- The paper introduces a novel ExpertQA dataset comprising 2,177 expert-curated, domain-specific questions with rigorously validated answers.
- It implements a comprehensive evaluation framework measuring factuality, informativeness, and evidence reliability across various language model systems.
- The study reveals that retrieve-and-read systems deliver more complete attributions than vanilla models, highlighting the need for improved automatic factuality estimation.

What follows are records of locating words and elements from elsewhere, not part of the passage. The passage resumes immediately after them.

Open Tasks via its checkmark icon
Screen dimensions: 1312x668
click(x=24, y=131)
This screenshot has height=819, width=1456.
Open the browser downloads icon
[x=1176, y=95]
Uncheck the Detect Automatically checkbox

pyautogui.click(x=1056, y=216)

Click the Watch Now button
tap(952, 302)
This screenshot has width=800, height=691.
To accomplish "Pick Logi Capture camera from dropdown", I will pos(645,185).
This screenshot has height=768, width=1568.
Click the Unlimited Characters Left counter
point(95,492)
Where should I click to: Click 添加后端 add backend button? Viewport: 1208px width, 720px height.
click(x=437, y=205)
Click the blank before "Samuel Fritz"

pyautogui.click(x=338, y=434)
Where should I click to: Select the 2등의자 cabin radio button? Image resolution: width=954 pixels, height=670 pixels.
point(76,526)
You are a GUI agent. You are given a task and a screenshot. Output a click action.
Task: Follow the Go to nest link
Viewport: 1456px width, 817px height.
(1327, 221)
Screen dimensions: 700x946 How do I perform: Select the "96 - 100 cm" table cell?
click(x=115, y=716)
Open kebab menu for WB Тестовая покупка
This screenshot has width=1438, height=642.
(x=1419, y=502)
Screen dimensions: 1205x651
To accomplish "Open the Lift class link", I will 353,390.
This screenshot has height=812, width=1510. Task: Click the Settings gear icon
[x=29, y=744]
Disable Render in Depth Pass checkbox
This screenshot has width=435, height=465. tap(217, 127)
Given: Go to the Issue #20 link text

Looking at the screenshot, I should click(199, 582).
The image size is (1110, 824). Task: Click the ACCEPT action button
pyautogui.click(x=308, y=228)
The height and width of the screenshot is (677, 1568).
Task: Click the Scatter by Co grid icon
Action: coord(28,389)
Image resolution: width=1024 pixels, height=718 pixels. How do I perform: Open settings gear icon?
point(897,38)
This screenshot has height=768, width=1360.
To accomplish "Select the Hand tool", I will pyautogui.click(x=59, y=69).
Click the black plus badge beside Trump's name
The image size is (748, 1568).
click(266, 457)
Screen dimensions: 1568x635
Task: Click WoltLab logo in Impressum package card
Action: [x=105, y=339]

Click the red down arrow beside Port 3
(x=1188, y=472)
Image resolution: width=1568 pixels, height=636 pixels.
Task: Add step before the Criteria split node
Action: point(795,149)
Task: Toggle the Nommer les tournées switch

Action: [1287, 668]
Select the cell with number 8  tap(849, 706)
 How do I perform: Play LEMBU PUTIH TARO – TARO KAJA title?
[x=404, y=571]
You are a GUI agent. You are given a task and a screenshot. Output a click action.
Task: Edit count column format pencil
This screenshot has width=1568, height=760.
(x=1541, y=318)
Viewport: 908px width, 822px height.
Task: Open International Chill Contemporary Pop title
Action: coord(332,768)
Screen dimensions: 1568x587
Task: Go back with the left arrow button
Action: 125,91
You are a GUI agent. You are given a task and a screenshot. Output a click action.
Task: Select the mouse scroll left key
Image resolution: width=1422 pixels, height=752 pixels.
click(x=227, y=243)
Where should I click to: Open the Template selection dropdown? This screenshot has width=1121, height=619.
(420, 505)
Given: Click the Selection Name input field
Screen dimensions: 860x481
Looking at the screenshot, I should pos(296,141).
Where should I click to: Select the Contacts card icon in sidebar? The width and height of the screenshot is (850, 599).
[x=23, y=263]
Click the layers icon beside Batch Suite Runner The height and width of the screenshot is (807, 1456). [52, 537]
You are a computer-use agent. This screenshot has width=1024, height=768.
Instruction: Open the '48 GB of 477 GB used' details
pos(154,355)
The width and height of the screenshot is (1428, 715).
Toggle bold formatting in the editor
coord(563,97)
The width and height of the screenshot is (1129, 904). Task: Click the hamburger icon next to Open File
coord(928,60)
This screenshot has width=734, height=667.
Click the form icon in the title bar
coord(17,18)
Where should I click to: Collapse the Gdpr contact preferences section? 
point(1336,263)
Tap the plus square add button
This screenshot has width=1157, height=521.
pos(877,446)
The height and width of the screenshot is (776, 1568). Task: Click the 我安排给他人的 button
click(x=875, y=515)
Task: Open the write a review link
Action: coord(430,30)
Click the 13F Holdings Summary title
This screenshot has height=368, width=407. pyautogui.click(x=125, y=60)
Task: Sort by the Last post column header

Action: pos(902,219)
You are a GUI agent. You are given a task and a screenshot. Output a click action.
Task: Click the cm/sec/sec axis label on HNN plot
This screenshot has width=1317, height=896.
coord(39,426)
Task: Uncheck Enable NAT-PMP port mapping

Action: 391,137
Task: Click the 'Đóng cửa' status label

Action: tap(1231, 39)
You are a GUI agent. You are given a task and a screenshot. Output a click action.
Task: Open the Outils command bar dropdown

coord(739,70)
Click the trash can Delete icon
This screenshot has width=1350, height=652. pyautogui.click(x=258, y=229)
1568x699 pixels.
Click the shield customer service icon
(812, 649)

An Expert-Curated Approach to Evaluating LLM Factuality: Insights from ExpertQA
The paper "ExpertQA: Expert-Curated Questions and Attributed Answers" conducts a thorough analysis of the factuality and attribution capabilities of LLMs (LMs) within domain-specific contexts. It introduces a novel dataset, ExpertQA, which reflects the questions and information needs originating from 32 varied fields, encompassing domains such as medicine, law, and engineering. This work recognizes the deficiency of previous studies in addressing the nuanced requirements of domain-specific users and aims to fill this gap by involving experts directly in the evaluation process.
Key Contributions
The paper makes several noteworthy contributions:
- Expert-Curated Dataset: A key aspect of this paper is the creation of the ExpertQA dataset, comprising 2,177 questions across multiple domains, generated and vetted by domain experts. This dataset is meticulously crafted to avoid vague queries and emphasizes real-world professional needs. Notably, each answer is critically evaluated for factual accuracy and its supporting evidence, allowing for a reliable benchmark to assess LMs.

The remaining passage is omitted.